Daniel Lemire's blog

, 9 min read

How do search engines handle special characters? Should you care?

10 thoughts on “How do search engines handle special characters? Should you care?”

  1. @John

    Great point.

    In this case, comparing “Kurt Godel” and “Kurt Gödel”, both Bing and Google fail my “this is the same person” test.

    So, if you want people to find your article on Kurt Gödel more easily, maybe you should include a few “Kurt Godel” typos. 😉

  2. Will Fitzgerald says:

    Michael’s comments are well stated–at least, it’s what I would have written as my comment!

    The original question to Matt Cutts was about ligatures (e.g. is “Duff’s Beer” the same as “Duff’s beer”) and typographic hyphens.

  3. John says:

    Apparently Google gives you somewhat different results when you search on “Godel” as well. I would expect more English speakers would simply leave off diacritical marks than, for example, change ö to oe.

  4. Michael Brundage says:

    It’s actually even more complicated. The search engine isn’t a single entity, but rather many online and offline processes, each of which can implement different rules.

    Let’s assume for a moment that the web page and server code correctly handles and logs the Unicode text representation (so that ö isn’t corrupted somewhere along the way); surprisingly many sites already fail this step.
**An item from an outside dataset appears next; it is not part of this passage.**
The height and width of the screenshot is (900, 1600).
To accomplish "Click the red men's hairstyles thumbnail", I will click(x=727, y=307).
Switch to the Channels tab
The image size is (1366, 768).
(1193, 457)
    You’ve got things like autocomplete, stemming, spell correction, and synonym handling, each of which is distinct software that normalizes it’s inputs differently. Then you’ve got all the offline processes that analyze query logs, index documents, extract terms, etc. Some of these can map oe to ö while others don’t.

    In your example, it’s unclear which of these systems are not treating these queries as equivalent. It might even be ranking; maybe uncyclopedia is in the results somewhere, but unnotmalized query-dependent ranking changes it’s order of appearance. By playing with additional constraints (eg, site:uncyclopedia.com) you may be able to further probe the implementation.

    Text normalization is still an afterthought in most software, even at Google.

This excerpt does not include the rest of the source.